A touch-trigger probe feels like it should be simple: the stylus touches the surface, the probe trips, you record the point. But the trip doesn't happen exactly at contact. The stylus deflects, the tip slides along the surface before the mechanism triggers, and the recorded point is offset from the true one. That offset — the sensing distance — is measurement error, and on inclined or curved surfaces it isn't constant.

My MASc thesis at Concordia was about predicting that error with FEA — without simplifying the probe geometry the way conventional models do — and then compensating it.

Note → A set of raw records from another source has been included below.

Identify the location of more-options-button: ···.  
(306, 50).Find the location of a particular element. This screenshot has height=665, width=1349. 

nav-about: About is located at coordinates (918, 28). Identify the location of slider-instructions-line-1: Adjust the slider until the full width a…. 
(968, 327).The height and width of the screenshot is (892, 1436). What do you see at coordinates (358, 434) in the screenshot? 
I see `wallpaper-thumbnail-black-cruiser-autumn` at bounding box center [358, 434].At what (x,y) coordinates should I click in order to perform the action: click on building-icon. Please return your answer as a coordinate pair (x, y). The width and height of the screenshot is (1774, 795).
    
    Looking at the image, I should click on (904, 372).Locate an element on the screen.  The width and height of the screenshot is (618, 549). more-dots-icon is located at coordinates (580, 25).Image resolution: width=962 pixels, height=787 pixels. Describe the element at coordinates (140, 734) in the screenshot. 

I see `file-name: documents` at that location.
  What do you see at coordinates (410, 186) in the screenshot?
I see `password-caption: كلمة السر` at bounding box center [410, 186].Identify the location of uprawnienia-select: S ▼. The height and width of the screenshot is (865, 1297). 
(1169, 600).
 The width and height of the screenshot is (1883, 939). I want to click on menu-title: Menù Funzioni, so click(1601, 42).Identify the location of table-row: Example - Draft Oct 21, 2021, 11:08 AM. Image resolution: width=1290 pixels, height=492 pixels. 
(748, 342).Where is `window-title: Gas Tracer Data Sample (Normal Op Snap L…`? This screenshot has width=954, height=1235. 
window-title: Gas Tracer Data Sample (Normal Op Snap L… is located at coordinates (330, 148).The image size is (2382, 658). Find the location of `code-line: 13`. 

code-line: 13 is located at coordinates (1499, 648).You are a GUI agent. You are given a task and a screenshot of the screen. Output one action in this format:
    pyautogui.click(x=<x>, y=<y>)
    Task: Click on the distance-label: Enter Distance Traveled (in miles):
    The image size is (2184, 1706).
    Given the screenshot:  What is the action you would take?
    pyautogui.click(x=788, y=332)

Why the usual models fall short

Conventional approaches simplify the probe and ignore the sliding effect, which leaves real, uncompensated error on the table. The whole premise of the thesis was that if you model the probe honestly — real geometry, real contact, including sliding — you can predict the sensing distance accurately enough to subtract it back out.

The FEA approach

I built an FEA method that computes the sensing distance across flat, inclined, and complex curved surfaces, capturing the contact mechanics and the sliding rather than assuming them away. With a predicted sensing distance in hand for a given surface, you compensate the measured point — shift it back toward the true contact location.

Two results that matter

• A 27.7% improvement in measurement results once the predicted error — including sliding — was compensated.
• A novel algorithm to predict measurement uncertainty, so you don't just get a better number, you get a defensible bound on how good it is.

That second point is the one I carried into industry. A measurement without an uncertainty is half a measurement. Knowing *how sure* you are is what lets you make a real accept/reject decision — which is exactly where GD&T meets reality.

The probe never triggers where it touches. The whole game is knowing how far off it is — and by how much you can trust that.